К нам стали строить железную дорогу. Эта дорога была ответвлением от дороги Санкт-Петербург – Москва, и должна была тянуться дальше, к нашему губернскому центру, но к настоящему времени была почти полностью завершена, именно дотянувшись до Скотопригоньевска. Не берусь судить, как там, наверху, окончательно «сложились карты». То ли это была высочайшая инициатива нашего здравствующего государя-императора, то ли все было предложено ему самому, но, как говорят поэты, «звезда блеснула» и «ангел тихий пролетел» – и было принято решение на высочайшее посещение нашего города. Именно – по вновь построенной железной дороге и – на открытие мощей нашего святого Зосимы Милостивого. Мы все понимали, так сказать, высочайший, «идеологический смысл» предстоящего события. В условиях разного рода революционных брожений, нестроений, заговоров и даже покушений на жизнь его Величества государя-императора, его визит должен был показать тесное единство царствующей династии с православным народом на фоне экономических достижений, которые символизировала построенная железная дорога. Мы чуть позже еще поговорим о самой дороге, ибо с нею будет тесно связано наше повествование, а пока еще несколько подробностей из жизни наших главных героев, ибо к этому времени они примечательным образом снова собрались в нашем городе.

Никуда его не покидал, кроме как на время учебы в губернской учительской семинарии, только наш главный герой Алексей Федорович Карамазов. В настоящее время он был учителем и преподавал в нашей городской прогимназии историю. Он жил в доме убиенного отца своего (как сказал однажды: «нужда заставила») вместе со своей женой Елизаветой Андреевной.

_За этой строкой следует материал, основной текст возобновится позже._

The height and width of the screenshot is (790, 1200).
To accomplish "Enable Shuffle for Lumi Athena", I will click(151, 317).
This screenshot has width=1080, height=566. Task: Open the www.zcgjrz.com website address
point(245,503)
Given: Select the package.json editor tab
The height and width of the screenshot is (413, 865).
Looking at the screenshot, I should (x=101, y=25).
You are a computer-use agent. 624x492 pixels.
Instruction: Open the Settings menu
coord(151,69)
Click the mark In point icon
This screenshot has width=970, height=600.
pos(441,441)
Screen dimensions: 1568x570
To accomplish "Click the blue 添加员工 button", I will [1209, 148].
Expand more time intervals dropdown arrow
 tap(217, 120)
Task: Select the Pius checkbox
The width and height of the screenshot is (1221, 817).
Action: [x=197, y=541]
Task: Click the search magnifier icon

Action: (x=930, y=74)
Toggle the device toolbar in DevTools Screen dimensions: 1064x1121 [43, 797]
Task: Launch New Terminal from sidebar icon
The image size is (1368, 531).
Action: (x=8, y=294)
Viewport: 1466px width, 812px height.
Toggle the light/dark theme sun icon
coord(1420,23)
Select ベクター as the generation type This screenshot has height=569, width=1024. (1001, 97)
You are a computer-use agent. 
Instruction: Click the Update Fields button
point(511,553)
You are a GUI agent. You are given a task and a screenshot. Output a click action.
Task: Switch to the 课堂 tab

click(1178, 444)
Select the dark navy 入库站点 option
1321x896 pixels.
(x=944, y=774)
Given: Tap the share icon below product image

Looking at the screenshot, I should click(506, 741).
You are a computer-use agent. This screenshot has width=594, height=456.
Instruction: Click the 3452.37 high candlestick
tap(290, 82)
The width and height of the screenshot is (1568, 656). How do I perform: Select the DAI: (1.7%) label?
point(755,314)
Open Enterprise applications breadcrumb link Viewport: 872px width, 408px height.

Мы ее помним как Lise Хохлакову из первого нашего повествования. Они находились в браке уже восемь лет и были бездетны, а поженились через год после того, как неожиданно скончалась маменька Lise, старшая Хохлакова, точнее уже Перхотина-Хохлакова. Обстоятельства ее смерти столь же таинственны, как и романтичны. Говорят, что она умерла от разрыва сердца, когда на ее глазах во время грозы шаровая молния пролетела из комнаты ее первого мужа прямиком в спальню и затем со страшным грохотом вылетела в окно. Ее настоящий муж, Петр Ильич Перхотин, долго не мог себе простить свое отсутствие в доме в этот роковой час, и после этого трагического и несчастного случая во время любой грозы на его лице застывала скорбная маска. Так вот. Сразу по завершении дней траура Lise и Алеша сыграли свадьбу, а после поселились уже вместе в старом карамазовском доме. В настоящее время с ними жила еще их воспитанница, тоже Лиза, или Лизка, дочка Марьи Кондратьевны и, с ее слов, Смердякова. Но об этом подробнее – в свое время.